PROBLEM REQUIREMENTS
Could you restate the whole listing word for word?

GIVEN ENTRIES

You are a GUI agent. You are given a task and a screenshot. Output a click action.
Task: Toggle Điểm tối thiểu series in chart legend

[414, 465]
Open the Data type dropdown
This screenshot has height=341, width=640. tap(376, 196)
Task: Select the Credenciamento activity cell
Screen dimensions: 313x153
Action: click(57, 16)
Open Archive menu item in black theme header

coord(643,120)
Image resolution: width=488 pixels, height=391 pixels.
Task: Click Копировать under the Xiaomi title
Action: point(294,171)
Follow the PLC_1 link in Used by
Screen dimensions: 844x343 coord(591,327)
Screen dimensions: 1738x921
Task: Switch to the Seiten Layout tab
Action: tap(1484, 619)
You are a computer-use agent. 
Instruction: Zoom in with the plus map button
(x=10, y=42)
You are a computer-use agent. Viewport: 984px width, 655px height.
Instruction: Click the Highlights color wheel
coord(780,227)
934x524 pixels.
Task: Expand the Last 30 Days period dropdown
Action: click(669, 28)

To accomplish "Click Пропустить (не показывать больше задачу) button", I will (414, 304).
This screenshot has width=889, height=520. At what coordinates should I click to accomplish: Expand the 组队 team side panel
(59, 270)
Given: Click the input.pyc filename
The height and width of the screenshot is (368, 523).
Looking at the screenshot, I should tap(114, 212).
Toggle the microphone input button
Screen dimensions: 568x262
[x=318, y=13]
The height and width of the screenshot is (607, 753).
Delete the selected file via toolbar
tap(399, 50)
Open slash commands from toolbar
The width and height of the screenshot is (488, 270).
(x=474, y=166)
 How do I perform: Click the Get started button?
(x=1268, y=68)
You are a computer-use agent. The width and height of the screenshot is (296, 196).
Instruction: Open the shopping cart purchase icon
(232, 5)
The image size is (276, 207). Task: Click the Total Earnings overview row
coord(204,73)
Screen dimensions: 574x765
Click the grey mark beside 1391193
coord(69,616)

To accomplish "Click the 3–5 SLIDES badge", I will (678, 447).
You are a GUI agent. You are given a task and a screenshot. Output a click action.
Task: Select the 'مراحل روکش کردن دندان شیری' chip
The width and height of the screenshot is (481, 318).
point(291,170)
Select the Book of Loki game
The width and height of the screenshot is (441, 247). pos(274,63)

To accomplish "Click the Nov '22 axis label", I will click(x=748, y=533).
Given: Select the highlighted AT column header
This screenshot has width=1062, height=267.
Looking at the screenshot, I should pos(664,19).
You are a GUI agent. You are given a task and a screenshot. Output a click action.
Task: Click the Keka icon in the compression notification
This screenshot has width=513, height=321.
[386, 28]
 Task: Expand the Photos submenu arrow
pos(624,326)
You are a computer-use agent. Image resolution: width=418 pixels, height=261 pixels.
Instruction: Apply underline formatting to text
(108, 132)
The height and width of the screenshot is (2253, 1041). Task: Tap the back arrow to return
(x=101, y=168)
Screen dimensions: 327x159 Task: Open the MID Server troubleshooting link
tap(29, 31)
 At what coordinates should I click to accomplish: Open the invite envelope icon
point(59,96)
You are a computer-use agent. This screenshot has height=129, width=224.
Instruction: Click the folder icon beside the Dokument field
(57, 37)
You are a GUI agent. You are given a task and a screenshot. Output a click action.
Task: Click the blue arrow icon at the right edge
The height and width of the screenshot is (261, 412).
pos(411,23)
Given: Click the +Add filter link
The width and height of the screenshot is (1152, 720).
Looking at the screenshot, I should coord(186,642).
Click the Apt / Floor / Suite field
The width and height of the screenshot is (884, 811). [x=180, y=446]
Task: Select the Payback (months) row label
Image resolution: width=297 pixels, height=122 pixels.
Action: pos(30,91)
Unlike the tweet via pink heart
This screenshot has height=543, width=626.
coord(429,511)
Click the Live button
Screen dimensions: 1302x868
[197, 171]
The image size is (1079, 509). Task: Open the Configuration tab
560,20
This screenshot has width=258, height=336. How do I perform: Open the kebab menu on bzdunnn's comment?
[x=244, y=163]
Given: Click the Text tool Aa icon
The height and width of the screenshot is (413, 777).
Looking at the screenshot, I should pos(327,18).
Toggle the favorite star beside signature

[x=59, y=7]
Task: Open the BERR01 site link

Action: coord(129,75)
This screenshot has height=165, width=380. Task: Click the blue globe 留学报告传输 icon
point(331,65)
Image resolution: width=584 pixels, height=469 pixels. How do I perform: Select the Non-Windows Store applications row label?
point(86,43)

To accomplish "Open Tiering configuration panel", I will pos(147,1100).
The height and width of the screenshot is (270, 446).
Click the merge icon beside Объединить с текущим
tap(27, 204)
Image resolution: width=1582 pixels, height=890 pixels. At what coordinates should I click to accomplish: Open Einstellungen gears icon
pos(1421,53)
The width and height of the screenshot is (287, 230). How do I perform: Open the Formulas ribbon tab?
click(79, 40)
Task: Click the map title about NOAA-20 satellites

TASK RESULT
You are a GUI agent. You are given a task and a screenshot. Output a click action.
Task: Toggle Điểm tối thiểu series in chart legend

[414, 465]
Open the Data type dropdown
This screenshot has height=341, width=640. tap(376, 196)
Task: Select the Credenciamento activity cell
Screen dimensions: 313x153
Action: click(57, 16)
Open Archive menu item in black theme header

coord(643,120)
Image resolution: width=488 pixels, height=391 pixels.
Task: Click Копировать under the Xiaomi title
Action: point(294,171)
Follow the PLC_1 link in Used by
Screen dimensions: 844x343 coord(591,327)
Screen dimensions: 1738x921
Task: Switch to the Seiten Layout tab
Action: tap(1484, 619)
You are a computer-use agent. 
Instruction: Zoom in with the plus map button
(x=10, y=42)
You are a computer-use agent. Viewport: 984px width, 655px height.
Instruction: Click the Highlights color wheel
coord(780,227)
934x524 pixels.
Task: Expand the Last 30 Days period dropdown
Action: click(669, 28)

To accomplish "Click Пропустить (не показывать больше задачу) button", I will (414, 304).
This screenshot has width=889, height=520. At what coordinates should I click to accomplish: Expand the 组队 team side panel
(59, 270)
Given: Click the input.pyc filename
The height and width of the screenshot is (368, 523).
Looking at the screenshot, I should tap(114, 212).
Toggle the microphone input button
Screen dimensions: 568x262
[x=318, y=13]
The height and width of the screenshot is (607, 753).
Delete the selected file via toolbar
tap(399, 50)
Open slash commands from toolbar
The width and height of the screenshot is (488, 270).
(x=474, y=166)
 How do I perform: Click the Get started button?
(x=1268, y=68)
You are a computer-use agent. The width and height of the screenshot is (296, 196).
Instruction: Open the shopping cart purchase icon
(232, 5)
The image size is (276, 207). Task: Click the Total Earnings overview row
coord(204,73)
Screen dimensions: 574x765
Click the grey mark beside 1391193
coord(69,616)

To accomplish "Click the 3–5 SLIDES badge", I will (678, 447).
You are a GUI agent. You are given a task and a screenshot. Output a click action.
Task: Select the 'مراحل روکش کردن دندان شیری' chip
The width and height of the screenshot is (481, 318).
point(291,170)
Select the Book of Loki game
The width and height of the screenshot is (441, 247). pos(274,63)

To accomplish "Click the Nov '22 axis label", I will click(x=748, y=533).
Given: Select the highlighted AT column header
This screenshot has width=1062, height=267.
Looking at the screenshot, I should pos(664,19).
You are a GUI agent. You are given a task and a screenshot. Output a click action.
Task: Click the Keka icon in the compression notification
This screenshot has width=513, height=321.
[386, 28]
 Task: Expand the Photos submenu arrow
pos(624,326)
You are a computer-use agent. Image resolution: width=418 pixels, height=261 pixels.
Instruction: Apply underline formatting to text
(108, 132)
The height and width of the screenshot is (2253, 1041). Task: Tap the back arrow to return
(x=101, y=168)
Screen dimensions: 327x159 Task: Open the MID Server troubleshooting link
tap(29, 31)
 At what coordinates should I click to accomplish: Open the invite envelope icon
point(59,96)
You are a computer-use agent. This screenshot has height=129, width=224.
Instruction: Click the folder icon beside the Dokument field
(57, 37)
You are a GUI agent. You are given a task and a screenshot. Output a click action.
Task: Click the blue arrow icon at the right edge
The height and width of the screenshot is (261, 412).
pos(411,23)
Given: Click the +Add filter link
The width and height of the screenshot is (1152, 720).
Looking at the screenshot, I should coord(186,642).
Click the Apt / Floor / Suite field
The width and height of the screenshot is (884, 811). [x=180, y=446]
Task: Select the Payback (months) row label
Image resolution: width=297 pixels, height=122 pixels.
Action: pos(30,91)
Unlike the tweet via pink heart
This screenshot has height=543, width=626.
coord(429,511)
Click the Live button
Screen dimensions: 1302x868
[197, 171]
The image size is (1079, 509). Task: Open the Configuration tab
560,20
This screenshot has width=258, height=336. How do I perform: Open the kebab menu on bzdunnn's comment?
[x=244, y=163]
Given: Click the Text tool Aa icon
The height and width of the screenshot is (413, 777).
Looking at the screenshot, I should pos(327,18).
Toggle the favorite star beside signature

[x=59, y=7]
Task: Open the BERR01 site link

Action: coord(129,75)
This screenshot has height=165, width=380. Task: Click the blue globe 留学报告传输 icon
point(331,65)
Image resolution: width=584 pixels, height=469 pixels. How do I perform: Select the Non-Windows Store applications row label?
point(86,43)

To accomplish "Open Tiering configuration panel", I will pos(147,1100).
The height and width of the screenshot is (270, 446).
Click the merge icon beside Объединить с текущим
tap(27, 204)
Image resolution: width=1582 pixels, height=890 pixels. At what coordinates should I click to accomplish: Open Einstellungen gears icon
pos(1421,53)
The width and height of the screenshot is (287, 230). How do I perform: Open the Formulas ribbon tab?
click(79, 40)
Task: Click the map title about NOAA-20 satellites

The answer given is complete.